HOLDING
THE LINE
War Stories of the U.S.
Border Patrol
This
is our border war. It is not a stretch to call our border
with Mexico, the Demilitarized Zone (DMZ). It is a swath
of land about fifty miles deep and eighteen hundred miles
long. It is in a complete state of “chaos”
every night. And every night as tens of thousands of people
prepare to illegally enter the United States a severely
understaffed army of U.S. Border Patrol agents heads out
on patrol. The night shift gets the brunt of it. A fair
guess is that each agent in the field is outnumbered by
illegal border crossers by about 40:1.

Before
the sun rises, agents of the U.S. Border patrol will have
apprehended thousands, administered first aid and saved
the lives of dozens.
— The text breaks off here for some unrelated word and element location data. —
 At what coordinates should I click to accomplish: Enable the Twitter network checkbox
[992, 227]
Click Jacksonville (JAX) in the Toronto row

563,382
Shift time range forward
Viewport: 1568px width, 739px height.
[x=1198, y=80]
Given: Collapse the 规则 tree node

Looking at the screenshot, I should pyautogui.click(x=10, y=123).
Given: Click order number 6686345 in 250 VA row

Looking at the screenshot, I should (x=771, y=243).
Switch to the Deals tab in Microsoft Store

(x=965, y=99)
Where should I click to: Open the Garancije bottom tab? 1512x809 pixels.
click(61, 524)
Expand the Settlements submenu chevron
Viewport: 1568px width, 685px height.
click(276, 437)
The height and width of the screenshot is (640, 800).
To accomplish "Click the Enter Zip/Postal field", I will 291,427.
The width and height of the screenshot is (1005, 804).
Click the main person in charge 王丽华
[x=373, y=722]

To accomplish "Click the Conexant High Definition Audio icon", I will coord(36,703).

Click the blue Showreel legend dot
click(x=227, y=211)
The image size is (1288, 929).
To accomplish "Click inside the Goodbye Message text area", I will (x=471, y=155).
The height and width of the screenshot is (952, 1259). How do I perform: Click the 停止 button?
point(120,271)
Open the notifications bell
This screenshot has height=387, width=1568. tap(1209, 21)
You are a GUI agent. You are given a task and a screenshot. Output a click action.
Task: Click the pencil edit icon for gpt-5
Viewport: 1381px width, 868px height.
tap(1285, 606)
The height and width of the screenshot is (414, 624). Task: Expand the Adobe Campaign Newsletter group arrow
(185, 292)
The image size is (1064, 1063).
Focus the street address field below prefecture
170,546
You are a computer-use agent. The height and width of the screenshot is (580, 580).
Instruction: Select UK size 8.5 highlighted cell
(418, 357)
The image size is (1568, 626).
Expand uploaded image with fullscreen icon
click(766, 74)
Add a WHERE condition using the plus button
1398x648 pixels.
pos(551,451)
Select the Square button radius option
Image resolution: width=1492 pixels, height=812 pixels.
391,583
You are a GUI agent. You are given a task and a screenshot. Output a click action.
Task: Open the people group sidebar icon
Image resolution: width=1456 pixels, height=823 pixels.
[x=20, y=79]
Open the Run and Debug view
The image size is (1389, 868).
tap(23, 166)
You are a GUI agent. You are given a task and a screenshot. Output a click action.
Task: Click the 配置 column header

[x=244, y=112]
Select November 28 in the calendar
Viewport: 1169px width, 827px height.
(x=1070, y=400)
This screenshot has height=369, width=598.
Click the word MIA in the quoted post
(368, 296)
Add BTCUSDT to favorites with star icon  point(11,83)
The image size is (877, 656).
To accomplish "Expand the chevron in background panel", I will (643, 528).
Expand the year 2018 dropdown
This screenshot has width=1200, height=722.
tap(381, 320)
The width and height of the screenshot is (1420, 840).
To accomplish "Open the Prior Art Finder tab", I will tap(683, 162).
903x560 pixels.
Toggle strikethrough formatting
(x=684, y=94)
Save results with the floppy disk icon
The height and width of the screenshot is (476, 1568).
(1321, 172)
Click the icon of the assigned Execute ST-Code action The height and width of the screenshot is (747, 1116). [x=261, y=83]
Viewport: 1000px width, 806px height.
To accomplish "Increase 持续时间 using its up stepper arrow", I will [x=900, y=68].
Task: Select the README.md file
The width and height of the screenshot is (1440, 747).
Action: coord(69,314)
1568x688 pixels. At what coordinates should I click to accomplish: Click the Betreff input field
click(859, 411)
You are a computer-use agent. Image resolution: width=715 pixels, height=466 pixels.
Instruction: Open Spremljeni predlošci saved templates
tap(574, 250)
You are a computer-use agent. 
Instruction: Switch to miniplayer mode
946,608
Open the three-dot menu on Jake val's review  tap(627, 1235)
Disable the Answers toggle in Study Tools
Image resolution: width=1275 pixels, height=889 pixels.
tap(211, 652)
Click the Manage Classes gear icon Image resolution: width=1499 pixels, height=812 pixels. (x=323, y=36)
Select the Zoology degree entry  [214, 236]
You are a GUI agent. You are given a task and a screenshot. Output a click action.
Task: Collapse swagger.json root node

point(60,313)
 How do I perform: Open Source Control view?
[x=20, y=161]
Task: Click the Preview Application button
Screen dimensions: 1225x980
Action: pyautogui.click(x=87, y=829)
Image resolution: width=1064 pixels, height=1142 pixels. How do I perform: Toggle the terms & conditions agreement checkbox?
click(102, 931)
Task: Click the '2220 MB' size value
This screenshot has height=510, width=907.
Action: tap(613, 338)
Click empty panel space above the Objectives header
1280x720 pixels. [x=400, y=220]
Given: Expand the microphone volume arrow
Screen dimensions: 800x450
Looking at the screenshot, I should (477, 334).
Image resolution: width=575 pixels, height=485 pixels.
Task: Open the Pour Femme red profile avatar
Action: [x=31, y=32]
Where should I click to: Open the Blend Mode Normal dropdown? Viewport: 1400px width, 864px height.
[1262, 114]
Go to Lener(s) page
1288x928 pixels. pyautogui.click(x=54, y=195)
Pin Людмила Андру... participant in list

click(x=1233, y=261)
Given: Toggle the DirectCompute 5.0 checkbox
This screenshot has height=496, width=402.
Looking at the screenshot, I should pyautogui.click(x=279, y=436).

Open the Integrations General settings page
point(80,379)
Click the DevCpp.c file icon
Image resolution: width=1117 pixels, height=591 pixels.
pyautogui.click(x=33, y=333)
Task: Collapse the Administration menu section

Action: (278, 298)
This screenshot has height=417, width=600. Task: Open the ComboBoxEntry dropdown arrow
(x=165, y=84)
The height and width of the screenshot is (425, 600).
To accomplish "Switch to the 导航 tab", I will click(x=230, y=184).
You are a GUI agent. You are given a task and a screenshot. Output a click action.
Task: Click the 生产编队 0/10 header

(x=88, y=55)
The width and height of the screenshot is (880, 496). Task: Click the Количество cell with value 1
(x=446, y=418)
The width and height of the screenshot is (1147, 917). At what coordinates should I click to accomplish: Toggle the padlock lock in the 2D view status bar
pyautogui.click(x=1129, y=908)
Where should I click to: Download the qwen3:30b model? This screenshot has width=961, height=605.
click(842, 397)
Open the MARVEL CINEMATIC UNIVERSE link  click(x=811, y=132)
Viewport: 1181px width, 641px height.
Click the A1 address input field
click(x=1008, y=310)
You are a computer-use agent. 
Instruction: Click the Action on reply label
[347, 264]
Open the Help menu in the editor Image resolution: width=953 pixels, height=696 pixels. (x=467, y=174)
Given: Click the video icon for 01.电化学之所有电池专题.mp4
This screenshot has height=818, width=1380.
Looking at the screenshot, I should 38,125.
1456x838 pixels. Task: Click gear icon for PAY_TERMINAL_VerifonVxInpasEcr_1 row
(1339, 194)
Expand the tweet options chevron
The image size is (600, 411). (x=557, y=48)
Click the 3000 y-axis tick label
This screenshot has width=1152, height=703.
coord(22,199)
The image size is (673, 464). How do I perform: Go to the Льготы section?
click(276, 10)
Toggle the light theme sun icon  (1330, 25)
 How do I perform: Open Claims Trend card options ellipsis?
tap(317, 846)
They will have confronted armed drug
smugglers. They will have fed starving families. In many
cases, although against regulations, they will have stopped
at a McDonalds and bought food for their captives with
money from their own pocket. As with so many nights, the
border patrol agents are reminded of the dichotomy of
their profession; a sense of accomplishment in having
prevented hardened criminals from entering our country
and anguish over the human plight of desperate families.

They
will have crawled through drainage ditches, waded into
the Rio Grande, and sloshed through the muddy red muck
of north Texas cotton fields. They will have scaled cliffs,
repelled from helicopters, slid into rocky ravines, dealt
with more than a few snakes, crossed paths with an occasional
mountain lion, fallen into a mesquite bush or cactus pile.
They travel in jeeps, hummers, and SUVs, in helicopters,
in boats, on horses, on foot, on three wheeled all terrain
vehicles, and on bicycles. They are often alone and often
frightened but they have mastered the art of controlled
fear and a concept called “officer presence”.

What most law enforcement training academies teach as
“a worse case scenario” is a routine event
for the men and women United States Border Patrol.